Making your own database from scratch

  1. You need to gather all the simulations that you are going to process in one root folder. This is likely to be some sort of scratch folder on a supercomputer somewhere. If it's not your home folder, the path to this folder needs to be in the environment variable TANGOS_SIMULATION_FOLDER.
  2. If you don't want the database to be created in your home folder, set the environment variable TANGOS_DB_CONNECTION to the path you want created, e.g. ~/databases/my_db.sqlite
  3. Now add your first simulation. Type tangos add <simulation_path> where <simulation_path> is the path to the folder containing simulation snapshots relative to TANGOS_SIMULATION_FOLDER (regardless of what your working directory is)

If everything works OK, you should see some text scroll up the screen (possibly in red) about things being created. Normally this process is reasonably quick, but it can slow down depending on the format of halo files etc. The database is being created with empty slots for every timestep and halo.

To check what's happened type tangos recent-runs 1. Here, recent-runs refers to runs on the database, not runs of the simulation. You should see something like this:

Run ID =  140
Command line =  tangos add h516.cosmo25cmb.3072g1MbwK1C52
Host =  Rhododendron.local
Username =  app
Time =  03/09/15 18:42
>>>    1 simulations
>>>    12 timesteps
>>>    942 halos
>>>    8 simulation properties

It tells you how many simulations, timesteps, halos, and properties were added to the database by your command.

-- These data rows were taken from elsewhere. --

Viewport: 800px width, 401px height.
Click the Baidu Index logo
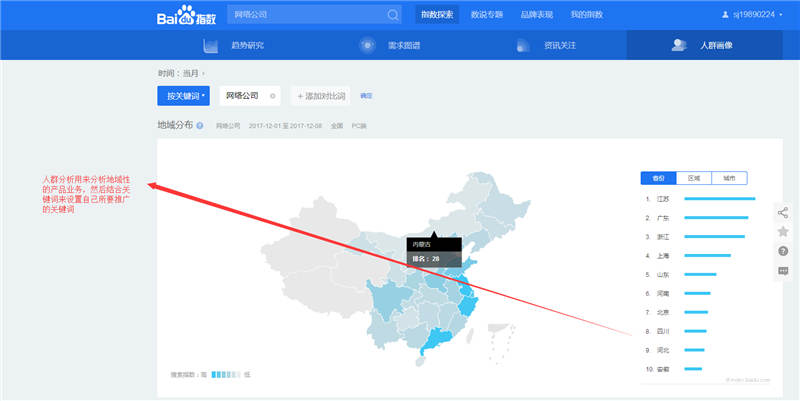pos(184,15)
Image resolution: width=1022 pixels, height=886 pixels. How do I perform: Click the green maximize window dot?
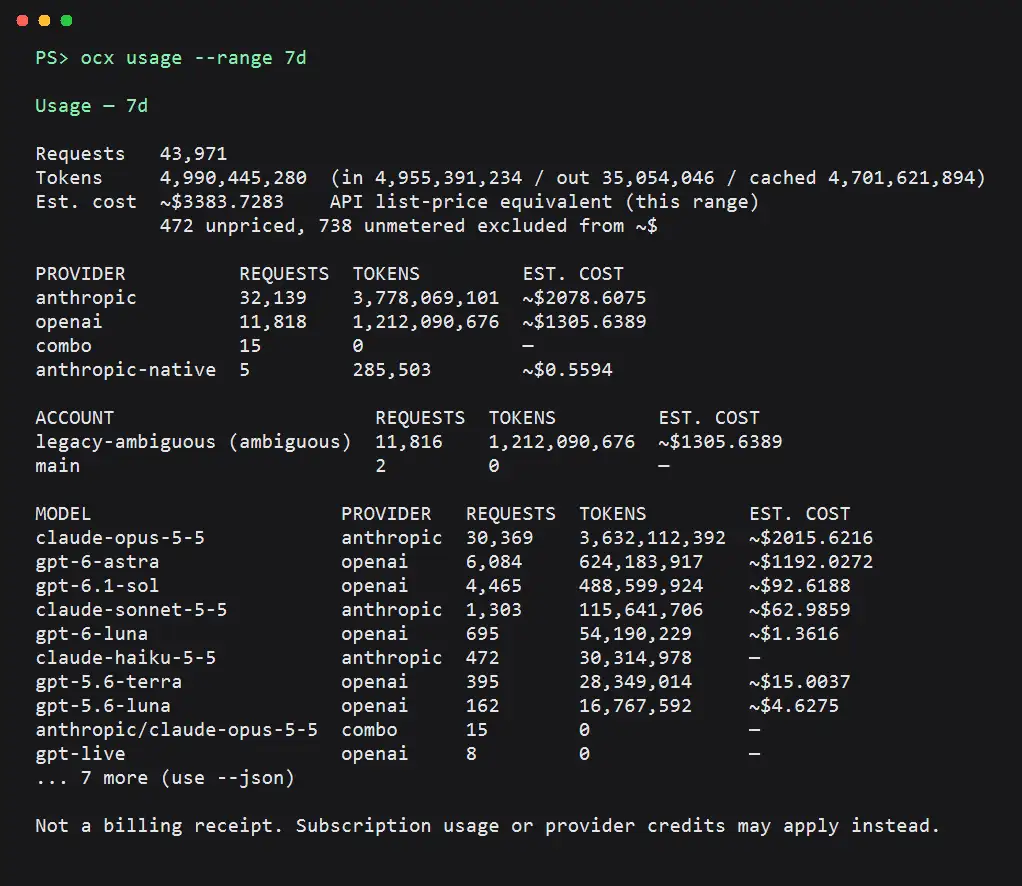pyautogui.click(x=66, y=21)
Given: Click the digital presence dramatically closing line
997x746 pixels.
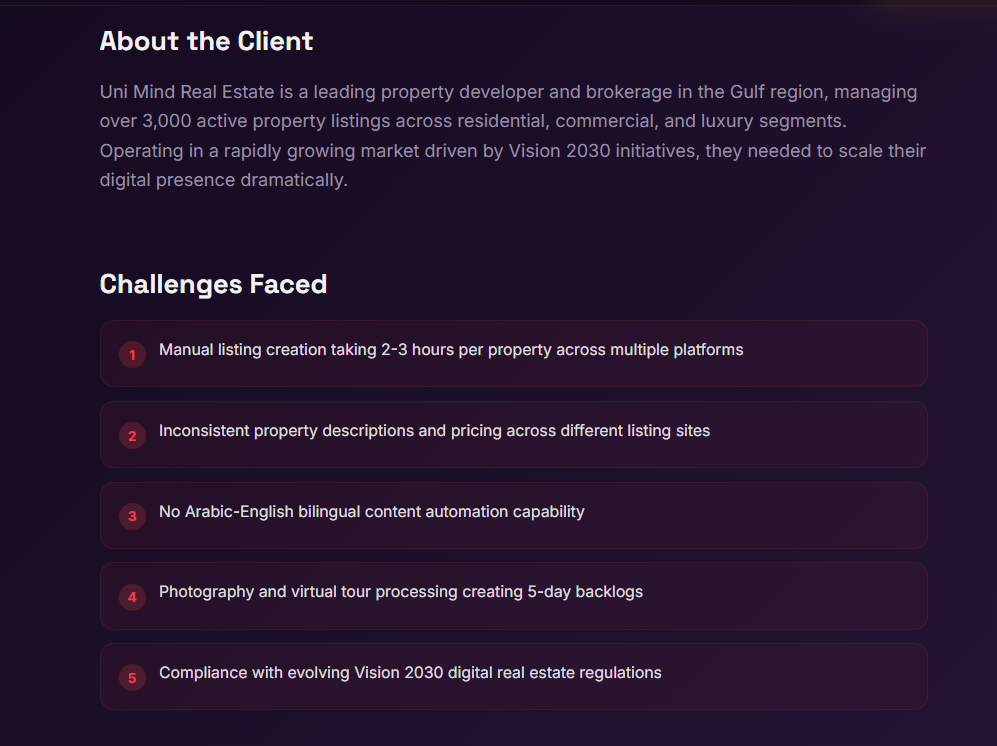Looking at the screenshot, I should pyautogui.click(x=223, y=181).
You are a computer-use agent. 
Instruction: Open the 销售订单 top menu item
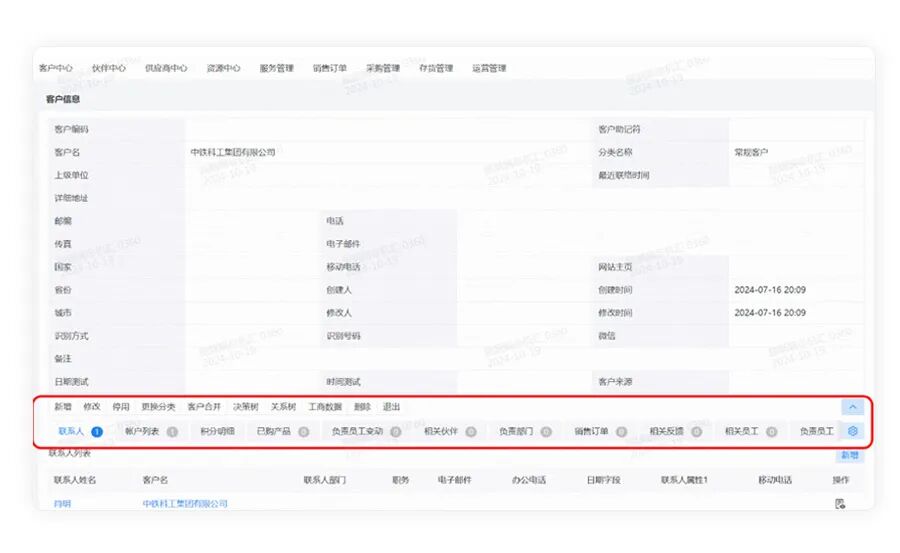coord(329,68)
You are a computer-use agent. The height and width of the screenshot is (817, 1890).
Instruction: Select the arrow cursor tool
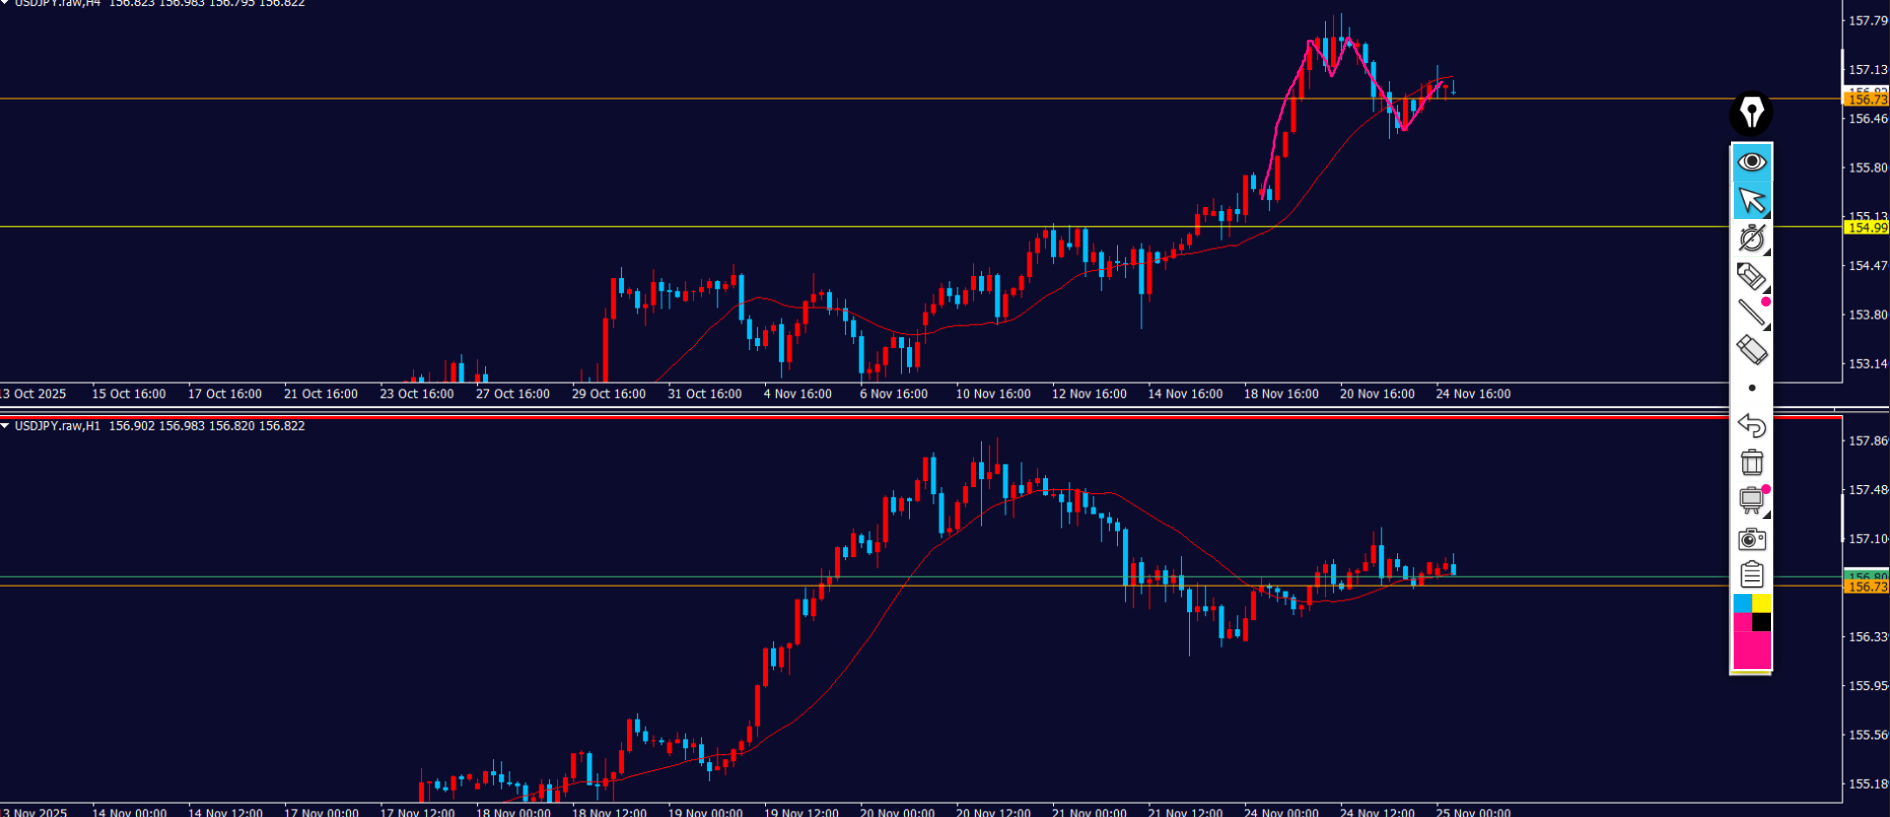1751,200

Copying AHF properties into the database

One of the quickest ways to populate the database is to use what AHF already calculated for you. Suppose you want to import the Mvir and Rvir columns from the .AHF_halos file. Then you simply type: tangos import-properties Mvir Rvir. Now running tangos recent-runs 1 should show you what you just did:

Run ID =  141
Command line =  tangos import-properties Mvir Rvir
Host =  Rhododendron.local
Username =  app
Time =  03/09/15 18:50
>>>    3860 halo properties

Populating the database with other properties

So now you probably want to actually put some properties into your database? For a tiny simulation, you can do this on a single node. Let's say you want to add the shrink_center property (that means 'shrink sphere center') and the dm_density_profile (sorta what it says on the tin).

You should be able to do this:

tangos write shrink_center dm_density_profile --for <simulation_name> --backend null

Hopefully that's fairly self-explanatory except maybe the --backend null bit, which is inherited because the DB writer wants to be running in parallel. Instead, --backend null says "you have no parallelism, just use one core".

The database checkpoints as it goes along (every few minutes or so). You can interrupt it when you feel like it and it'll automatically resume from where it got to. Once again, you can get a summary of progress with tangos recent-runs 1, which will spit out something like this:

Run ID =  142
Command line =  /Users/app/Science/halo_database/tools//tangos write shrink_center dm_density_profile --for h516.cosmo25cmb.3072g1MbwK1C52 --backend null
Host =  Rhododendron.local
Username =  app
Time =  03/09/15 18:56
>>>    169 halo properties

Note that tangos write has a lot of options to customize what it calculates and for which halos. Type tangos write -h for information.

Generating halo merger trees

To start making the database useful, you probably want to generate some merger tree information, allowing your later analysis to link properties between timesteps.

To do this you type:

tangos link --for <simulation_name> --backend null

again assuming you don't want to parallelise using MPI. But these steps can be speeded up by distributing tasks, so read on...

Do it with MPI

With MPI, you automatically distribute the tasks between nodes. This is far preferable. But it does mean you need to get python and MPI to understand each other. If you have an MPI compiler avaiable, this is pretty easy - you just type pip install mpi4py and it's all done.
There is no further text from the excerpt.